Copy each of the following items word for word, keeping every line as it appears.

---

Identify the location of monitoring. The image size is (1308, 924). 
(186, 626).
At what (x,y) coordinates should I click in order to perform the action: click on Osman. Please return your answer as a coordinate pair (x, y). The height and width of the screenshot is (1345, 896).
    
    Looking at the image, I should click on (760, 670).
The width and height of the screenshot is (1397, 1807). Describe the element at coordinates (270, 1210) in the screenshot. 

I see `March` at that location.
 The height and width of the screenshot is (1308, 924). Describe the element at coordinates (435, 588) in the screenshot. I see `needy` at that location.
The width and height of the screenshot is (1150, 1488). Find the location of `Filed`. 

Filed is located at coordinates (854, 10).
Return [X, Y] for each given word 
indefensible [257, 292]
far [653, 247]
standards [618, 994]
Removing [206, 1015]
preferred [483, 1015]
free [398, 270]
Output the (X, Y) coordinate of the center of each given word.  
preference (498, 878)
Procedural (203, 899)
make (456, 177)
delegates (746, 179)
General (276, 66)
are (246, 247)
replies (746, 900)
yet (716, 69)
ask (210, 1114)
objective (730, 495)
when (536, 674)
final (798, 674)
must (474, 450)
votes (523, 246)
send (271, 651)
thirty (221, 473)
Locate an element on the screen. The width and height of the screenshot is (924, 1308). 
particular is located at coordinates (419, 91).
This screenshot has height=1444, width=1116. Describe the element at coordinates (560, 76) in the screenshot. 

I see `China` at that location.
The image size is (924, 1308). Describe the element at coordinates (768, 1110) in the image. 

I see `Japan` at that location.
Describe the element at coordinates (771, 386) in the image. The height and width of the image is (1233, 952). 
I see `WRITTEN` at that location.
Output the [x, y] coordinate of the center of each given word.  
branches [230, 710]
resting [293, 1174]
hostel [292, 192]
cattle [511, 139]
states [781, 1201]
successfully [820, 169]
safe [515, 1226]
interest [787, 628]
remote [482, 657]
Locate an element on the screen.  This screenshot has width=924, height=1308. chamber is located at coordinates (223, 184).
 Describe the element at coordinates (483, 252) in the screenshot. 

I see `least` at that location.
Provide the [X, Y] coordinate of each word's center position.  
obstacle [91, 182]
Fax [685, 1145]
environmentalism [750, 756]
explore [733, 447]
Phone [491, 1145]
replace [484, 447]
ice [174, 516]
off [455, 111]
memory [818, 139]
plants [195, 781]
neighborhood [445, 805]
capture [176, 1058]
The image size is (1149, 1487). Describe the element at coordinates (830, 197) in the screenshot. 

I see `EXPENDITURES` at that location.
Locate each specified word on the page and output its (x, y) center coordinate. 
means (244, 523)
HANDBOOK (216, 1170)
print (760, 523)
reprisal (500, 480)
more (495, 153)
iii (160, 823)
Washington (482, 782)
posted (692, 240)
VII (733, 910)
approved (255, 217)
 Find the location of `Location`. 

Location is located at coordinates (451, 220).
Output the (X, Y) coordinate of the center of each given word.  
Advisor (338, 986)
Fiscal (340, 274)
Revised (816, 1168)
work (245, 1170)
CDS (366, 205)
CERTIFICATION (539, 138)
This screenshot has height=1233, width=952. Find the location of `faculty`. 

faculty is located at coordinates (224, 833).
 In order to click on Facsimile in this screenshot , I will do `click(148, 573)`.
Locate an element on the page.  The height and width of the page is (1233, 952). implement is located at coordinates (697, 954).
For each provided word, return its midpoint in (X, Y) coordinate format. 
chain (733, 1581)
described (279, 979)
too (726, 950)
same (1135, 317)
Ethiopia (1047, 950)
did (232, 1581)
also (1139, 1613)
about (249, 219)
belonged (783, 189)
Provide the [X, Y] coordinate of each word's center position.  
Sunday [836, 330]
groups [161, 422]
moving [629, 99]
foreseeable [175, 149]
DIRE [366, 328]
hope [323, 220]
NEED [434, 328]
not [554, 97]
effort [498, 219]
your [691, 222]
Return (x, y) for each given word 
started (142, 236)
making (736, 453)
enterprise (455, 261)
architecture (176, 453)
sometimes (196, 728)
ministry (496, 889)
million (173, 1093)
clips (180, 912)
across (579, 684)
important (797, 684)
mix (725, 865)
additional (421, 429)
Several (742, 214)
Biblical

---

= Exercise result =
Identify the location of monitoring. The image size is (1308, 924). 
(186, 626).
At what (x,y) coordinates should I click in order to perform the action: click on Osman. Please return your answer as a coordinate pair (x, y). The height and width of the screenshot is (1345, 896).
    
    Looking at the image, I should click on (760, 670).
The width and height of the screenshot is (1397, 1807). Describe the element at coordinates (270, 1210) in the screenshot. 

I see `March` at that location.
 The height and width of the screenshot is (1308, 924). Describe the element at coordinates (435, 588) in the screenshot. I see `needy` at that location.
The width and height of the screenshot is (1150, 1488). Find the location of `Filed`. 

Filed is located at coordinates (854, 10).
Return [X, Y] for each given word 
indefensible [257, 292]
far [653, 247]
standards [618, 994]
Removing [206, 1015]
preferred [483, 1015]
free [398, 270]
Output the (X, Y) coordinate of the center of each given word.  
preference (498, 878)
Procedural (203, 899)
make (456, 177)
delegates (746, 179)
General (276, 66)
are (246, 247)
replies (746, 900)
yet (716, 69)
ask (210, 1114)
objective (730, 495)
when (536, 674)
final (798, 674)
must (474, 450)
votes (523, 246)
send (271, 651)
thirty (221, 473)
Locate an element on the screen. The width and height of the screenshot is (924, 1308). 
particular is located at coordinates (419, 91).
This screenshot has height=1444, width=1116. Describe the element at coordinates (560, 76) in the screenshot. 

I see `China` at that location.
The image size is (924, 1308). Describe the element at coordinates (768, 1110) in the image. 

I see `Japan` at that location.
Describe the element at coordinates (771, 386) in the image. The height and width of the image is (1233, 952). 
I see `WRITTEN` at that location.
Output the [x, y] coordinate of the center of each given word.  
branches [230, 710]
resting [293, 1174]
hostel [292, 192]
cattle [511, 139]
states [781, 1201]
successfully [820, 169]
safe [515, 1226]
interest [787, 628]
remote [482, 657]
Locate an element on the screen.  This screenshot has width=924, height=1308. chamber is located at coordinates (223, 184).
 Describe the element at coordinates (483, 252) in the screenshot. 

I see `least` at that location.
Provide the [X, Y] coordinate of each word's center position.  
obstacle [91, 182]
Fax [685, 1145]
environmentalism [750, 756]
explore [733, 447]
Phone [491, 1145]
replace [484, 447]
ice [174, 516]
off [455, 111]
memory [818, 139]
plants [195, 781]
neighborhood [445, 805]
capture [176, 1058]
The image size is (1149, 1487). Describe the element at coordinates (830, 197) in the screenshot. 

I see `EXPENDITURES` at that location.
Locate each specified word on the page and output its (x, y) center coordinate. 
means (244, 523)
HANDBOOK (216, 1170)
print (760, 523)
reprisal (500, 480)
more (495, 153)
iii (160, 823)
Washington (482, 782)
posted (692, 240)
VII (733, 910)
approved (255, 217)
 Find the location of `Location`. 

Location is located at coordinates (451, 220).
Output the (X, Y) coordinate of the center of each given word.  
Advisor (338, 986)
Fiscal (340, 274)
Revised (816, 1168)
work (245, 1170)
CDS (366, 205)
CERTIFICATION (539, 138)
This screenshot has height=1233, width=952. Find the location of `faculty`. 

faculty is located at coordinates (224, 833).
 In order to click on Facsimile in this screenshot , I will do `click(148, 573)`.
Locate an element on the page.  The height and width of the page is (1233, 952). implement is located at coordinates (697, 954).
For each provided word, return its midpoint in (X, Y) coordinate format. 
chain (733, 1581)
described (279, 979)
too (726, 950)
same (1135, 317)
Ethiopia (1047, 950)
did (232, 1581)
also (1139, 1613)
about (249, 219)
belonged (783, 189)
Provide the [X, Y] coordinate of each word's center position.  
Sunday [836, 330]
groups [161, 422]
moving [629, 99]
foreseeable [175, 149]
DIRE [366, 328]
hope [323, 220]
NEED [434, 328]
not [554, 97]
effort [498, 219]
your [691, 222]
Return (x, y) for each given word 
started (142, 236)
making (736, 453)
enterprise (455, 261)
architecture (176, 453)
sometimes (196, 728)
ministry (496, 889)
million (173, 1093)
clips (180, 912)
across (579, 684)
important (797, 684)
mix (725, 865)
additional (421, 429)
Several (742, 214)
Biblical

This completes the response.